In Tampa, Florida early Saturday evening, members of the leftist group Organize Florida confronted Republican Florida attorney general Pam Bondi with shouts and protests against her support of Trump policies as she was leaving a movie screening of the new documentary about Mr. Rogers, Won't You Be My Neighbor?
On Saturday night in Lexington, Virginia, the owner of the Red Hen restaurant asked Sarah Sanders and her party to leave her restaurant because Sanders works for POTUS, and the owner and her employees oppose his policies. Sanders politely agreed to leave. The restaurant owner says she was persuaded by her kitchen staff to ask Sanders to leave – the "devil made me do it" excuse.
These confrontations follow weeks of hate-filled, vulgar epithets directed at Ivanka and Melania Trump and the president by pro-Democratic celebrities De Niro, Bee, Fonda, Griffin, Daniels, Arnold, et al.
Fortunately, every one of these affronts and statements is being well publicized – even by the liberal media. All Americans are seeing up close the crude underbelly of the Democratic Party's sympathizers and their methods for pushing their leftist agenda. If the liberals can't accomplish their goals via legitimate elections, they apparently will attempt to do so by whatever means they deem necessary.
Last Monday, June 18, on the MSNBC broadcast of All In, Senator Dianne Feinstein (D-Calif.), while discussing her legislation that prohibits the taking of an alien child from his parent(s), stated that "this is the United States of America. It isn't Nazi Germany."

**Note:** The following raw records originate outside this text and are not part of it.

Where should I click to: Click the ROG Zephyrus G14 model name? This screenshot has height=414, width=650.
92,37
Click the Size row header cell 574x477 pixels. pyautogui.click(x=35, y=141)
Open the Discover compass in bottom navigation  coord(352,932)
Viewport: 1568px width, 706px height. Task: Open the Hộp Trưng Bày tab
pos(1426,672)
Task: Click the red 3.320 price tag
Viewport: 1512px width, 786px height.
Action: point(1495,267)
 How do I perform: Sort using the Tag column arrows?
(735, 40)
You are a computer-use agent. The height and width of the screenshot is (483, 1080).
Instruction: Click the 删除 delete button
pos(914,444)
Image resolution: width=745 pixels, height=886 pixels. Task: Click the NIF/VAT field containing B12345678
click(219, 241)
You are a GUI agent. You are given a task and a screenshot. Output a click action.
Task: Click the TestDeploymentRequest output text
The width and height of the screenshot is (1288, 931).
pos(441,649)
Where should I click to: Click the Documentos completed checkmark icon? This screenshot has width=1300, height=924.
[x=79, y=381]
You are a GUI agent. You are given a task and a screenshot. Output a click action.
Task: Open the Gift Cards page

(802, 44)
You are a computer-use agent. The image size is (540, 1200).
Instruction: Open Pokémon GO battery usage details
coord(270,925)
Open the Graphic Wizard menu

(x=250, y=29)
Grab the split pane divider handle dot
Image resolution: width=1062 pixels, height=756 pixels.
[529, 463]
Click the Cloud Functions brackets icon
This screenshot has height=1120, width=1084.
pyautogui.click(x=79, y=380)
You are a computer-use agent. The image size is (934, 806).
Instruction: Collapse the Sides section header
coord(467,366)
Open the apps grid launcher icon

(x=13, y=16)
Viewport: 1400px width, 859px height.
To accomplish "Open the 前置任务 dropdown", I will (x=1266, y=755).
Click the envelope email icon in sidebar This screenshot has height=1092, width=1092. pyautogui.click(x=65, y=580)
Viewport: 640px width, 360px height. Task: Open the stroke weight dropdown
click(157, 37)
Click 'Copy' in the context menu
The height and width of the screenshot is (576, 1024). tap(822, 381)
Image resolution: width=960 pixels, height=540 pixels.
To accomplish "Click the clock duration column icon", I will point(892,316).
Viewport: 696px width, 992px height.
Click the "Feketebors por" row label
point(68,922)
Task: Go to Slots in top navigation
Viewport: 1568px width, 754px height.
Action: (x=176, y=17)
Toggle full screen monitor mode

Unless Senator Feinstein and other Democratic leaders – Schumer, Pelosi, Gillibrand, Leahy, Sanders, and others – speak out against the growing forces of anger against President Trump and his administration and family, they by their silence become sympathizers with those committing these personal attacks. If they don't openly oppose public displays of hate for our duly elected officials, we may next have another Steve Scalise baseball practice shooting. They will be failing in their obligation to ensure that the United States does not become another Nazi Germany. Come November, they will understand why more, not fewer conservative candidates are elected to Congress.